§ **PROVIDED RECORDS**:
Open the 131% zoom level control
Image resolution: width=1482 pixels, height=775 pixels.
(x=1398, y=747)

==

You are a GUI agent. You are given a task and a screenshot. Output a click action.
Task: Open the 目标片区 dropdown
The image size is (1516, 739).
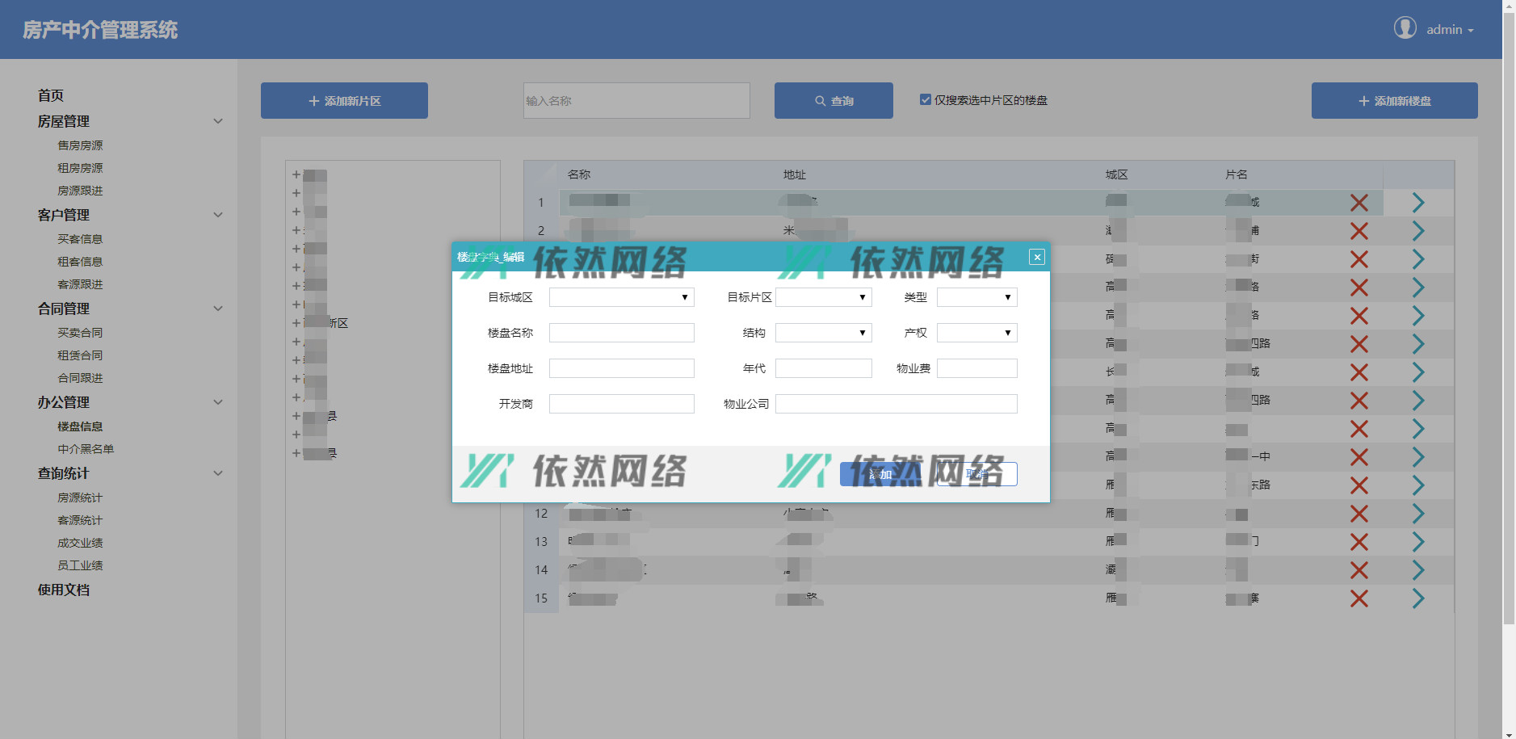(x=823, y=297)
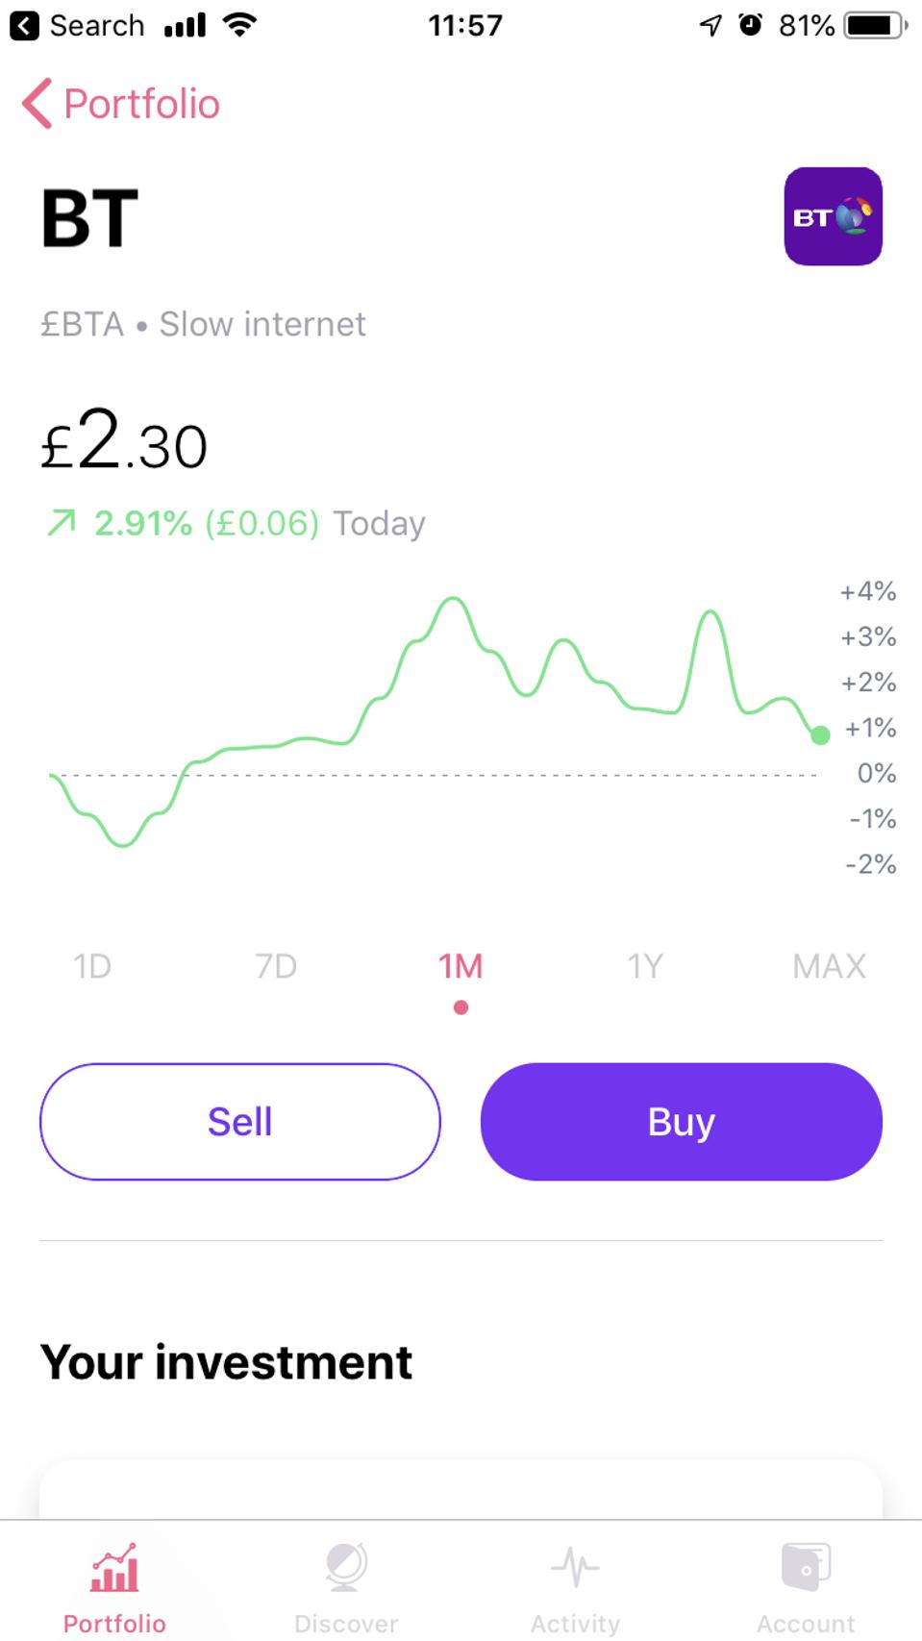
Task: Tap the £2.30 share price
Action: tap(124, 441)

--

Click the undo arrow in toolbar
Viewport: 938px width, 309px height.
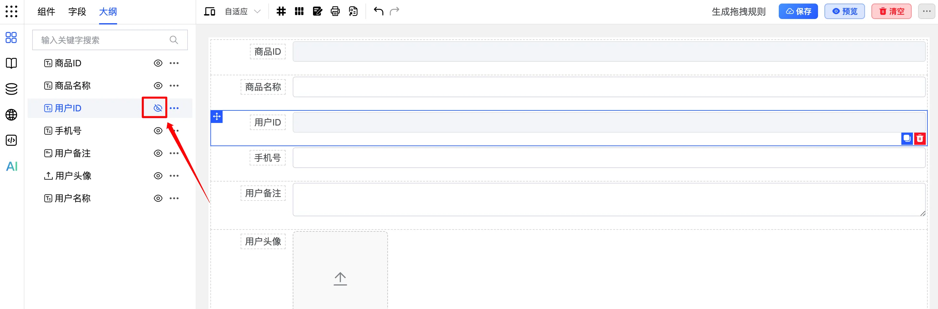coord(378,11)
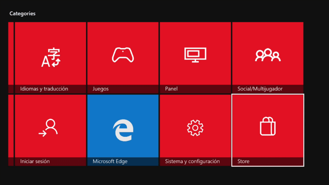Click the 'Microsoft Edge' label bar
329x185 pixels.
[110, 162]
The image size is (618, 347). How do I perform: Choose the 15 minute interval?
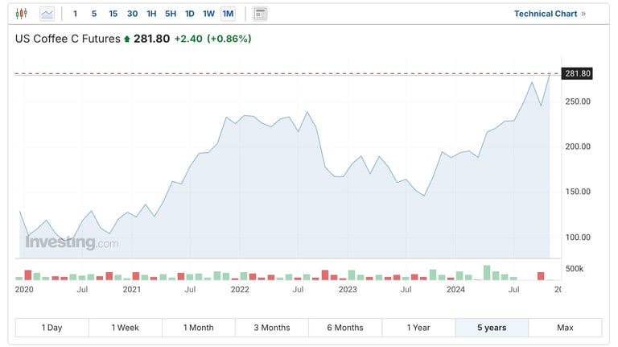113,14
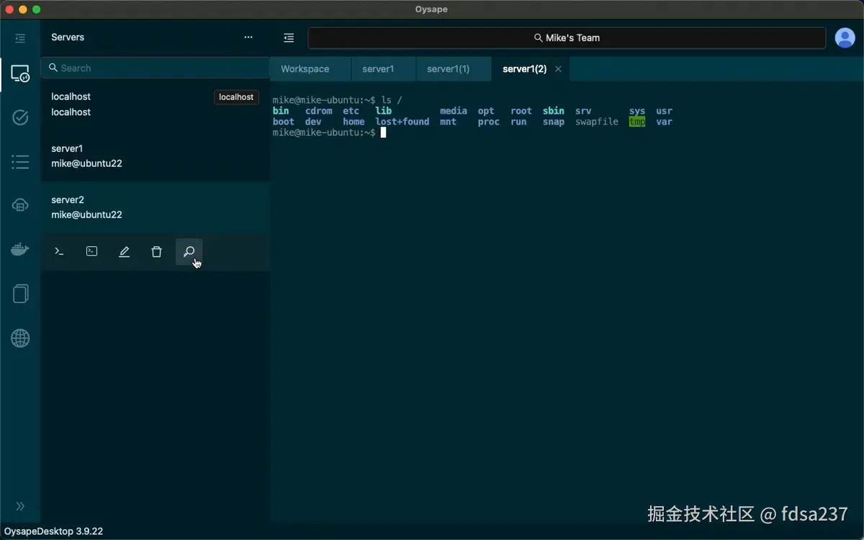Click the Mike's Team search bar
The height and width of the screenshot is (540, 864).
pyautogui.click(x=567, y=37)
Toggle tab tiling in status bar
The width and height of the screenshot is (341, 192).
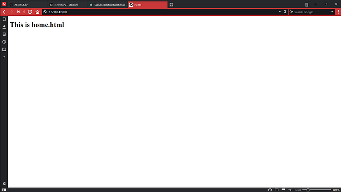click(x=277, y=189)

§ **WHAT YOU WILL DO**: Express the stretch of lines above from the one containing "Open the 131% zoom level control" through the one containing "(x=1398, y=747)" as a two-column CSV headed text and answer. Give one row for each item, putting each value in its own quoted field with any line breaks replaced by spaces.

§ **SOLUTION FOR THIS PROBLEM**:
text,answer
"Open the 131% zoom level control Image resolution: width=1482 pixels, height=775 pixels.","(x=1398, y=747)"